Turkey and Azerbaijan deny that Syrian mercenaries were used in the recent offensive in Nagorno-Karabakh but four Syrians have told the BBC that after enlisting for sentry duties in Azerbaijan, they were unexpectedly thrown into battle on the front line.

It was back in August of this year that the rumours started to circulate in rebel-held areas of northern Syria: there was well-paid work to be had overseas.

“I had a friend who told me that there is a very good job you can do, just to be at military checkpoints in Azerbaijan,” one man told me. 

“They told us our mission would be to serve as sentries on the border – as peacekeepers. They were offering $2,000 a month! It felt like a fortune for us,” said another, whom I will call Qutaiba. 

Both applied for the job through Turkish-backed rebel factions that make up what’s known as the Syrian National Army, a force in northern Syria opposed to President Bashar al-Assad.

In an area where few earn more than $1 a day, the promised salary seemed like a godsend. It’s estimated that somewhere between 1,500 and 2,000 men signed up and travelled to Azerbaijan, via Turkey, on Turkish military transport aircraft.

But the work wasn’t what it seemed. The men, many of them with no military experience, were being recruited for war – as they soon discovered when they were taken to the front line and ordered to fight.

“I didn’t expect to survive,” Qutaiba says. “It seemed like a 1% chance. Death was all around us.”

Nagorno-Karabakh is a disputed enclave that fell under Armenian control during a bloody conflict that ended in a ceasefire in 1994. Tens of thousands died and hundreds of thousands were displaced, both from the enclave itself and from surrounding territory occupied by Armenian forces. The international community has not recognised the self-declared Republic of Artsakh (the Armenian name for Nagorno-Karabakh) and this year, sensing its growing military superiority, Azerbaijan decided to go on the attack.

Although Azerbaijan and its ally Turkey deny the use of mercenaries, researchers have amassed a considerable amount of photographic evidence, drawn from videos and photographs the fighters have posted online, which tells a different story. 

The Syrians seem to have been deployed on the southern flank of the Azeri advance, where casualties on both sides were extremely high. The fighters I spoke to came under heavy fire and seemed to have been traumatised by their experiences. They didn’t want to be identified, for fear of reprisal from militia commanders, so I have given them different names.

“My first battle began the day after I arrived,” says Ismael. 

“I and about 30 guys were sent to the front line. We walked for about 50m when suddenly a rocket landed near us. I threw myself to the ground. The shelling lasted for 30 minutes non-stop. Those minutes felt like years. It was then I regretted coming to Azerbaijan.

“We didn’t know what to do, how to react,” says Samir, who adds that he and many of his fellow recruits had virtually no military experience or training. 

“I saw men dying, and others who just went crazily running. They didn’t have any sense of where they were going, because they were basically civilians.”

Information shown ->
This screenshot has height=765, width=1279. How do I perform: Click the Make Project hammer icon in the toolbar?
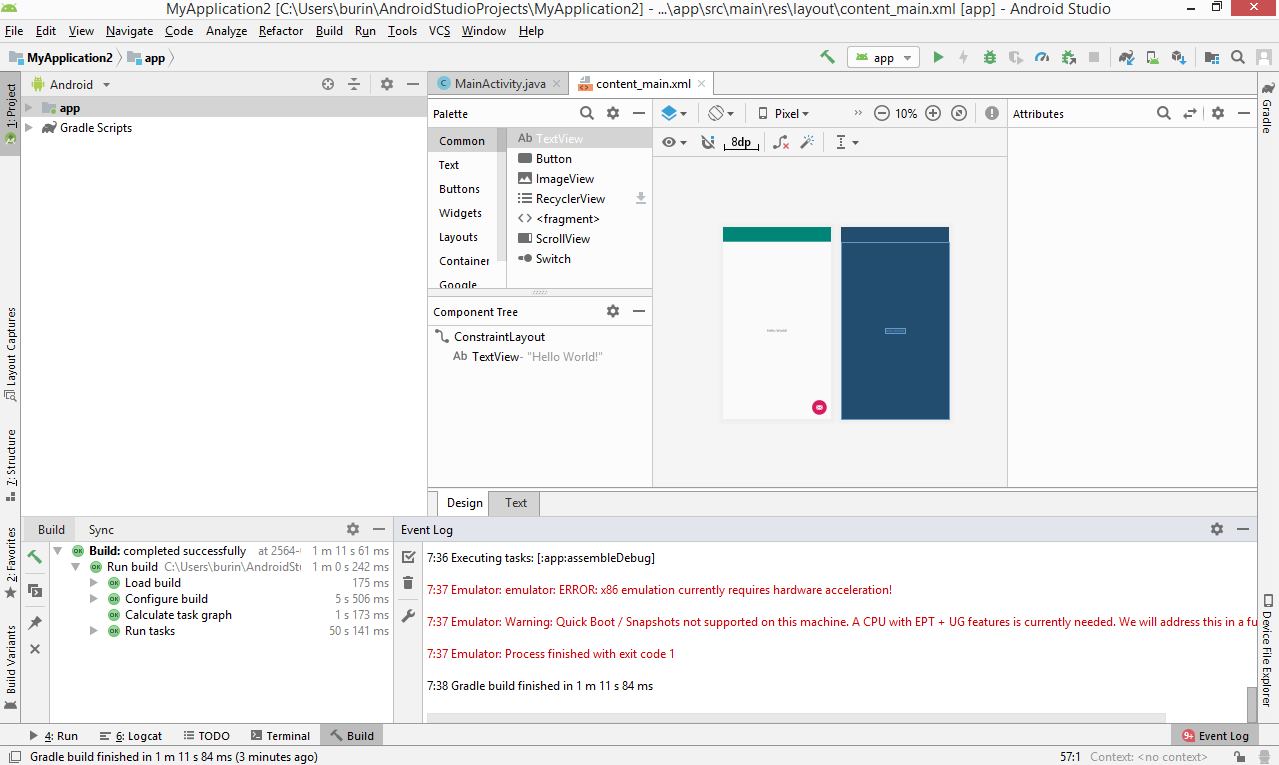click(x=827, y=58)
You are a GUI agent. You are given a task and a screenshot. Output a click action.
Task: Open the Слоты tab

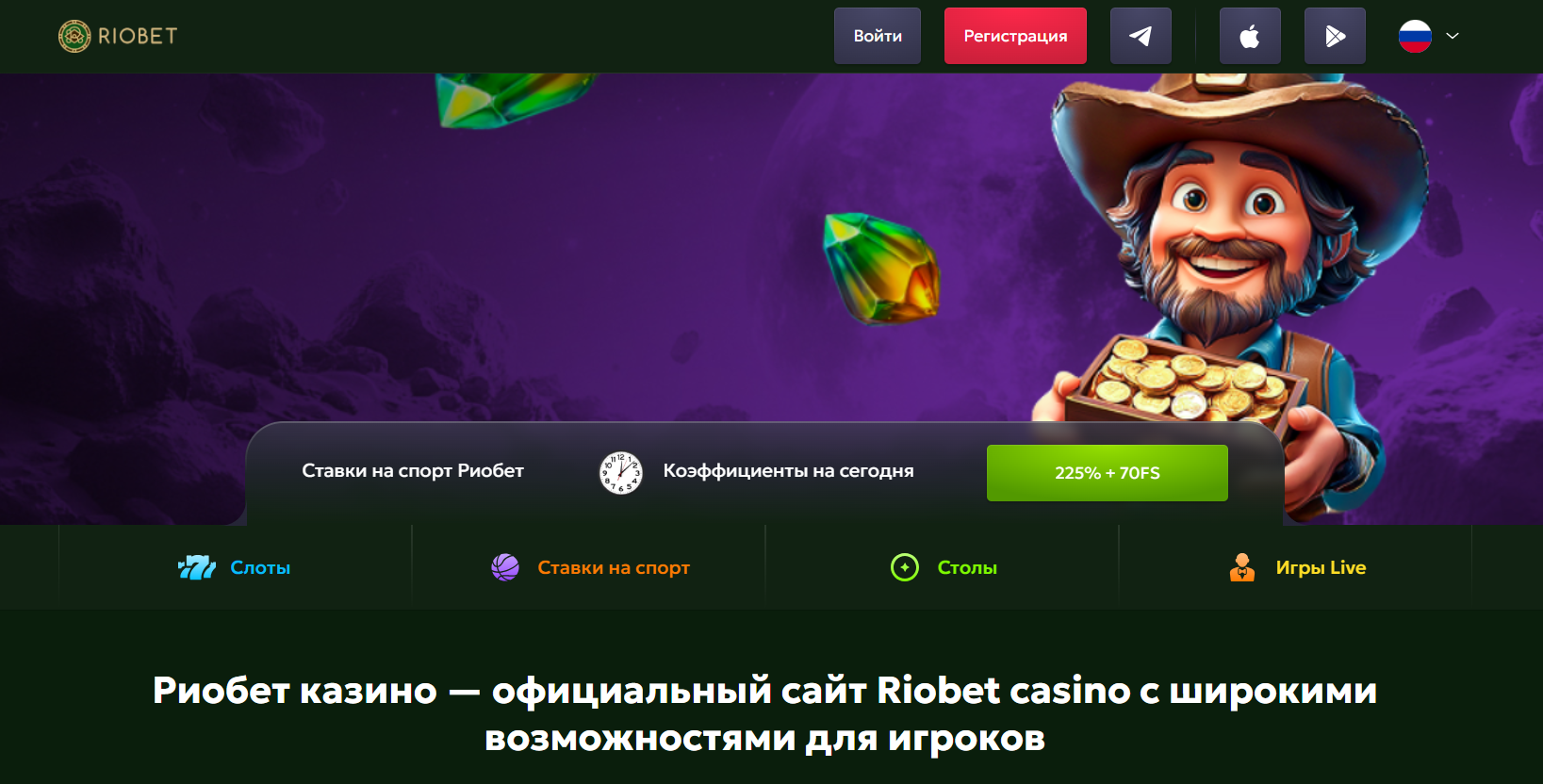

Task brief -> Decide whether each statement agrees with the article on Syrian fighters sent to Nagorno-Karabakh, answering yes or no and quoting the deciding words: 1. The recruits were offered $2,000 a month. 2. The men traveled from Turkey to Azerbaijan on commercial flights. 3. Ismael's first battle came a week after he arrived. The lines after the text are separate material.

Response to this exercise ->
1. Yes: "They were offering $2,000 a month!"
2. No: "travelled to Azerbaijan, via Turkey, on Turkish military transport aircraft."
3. No: "My first battle began the day after I arrived,"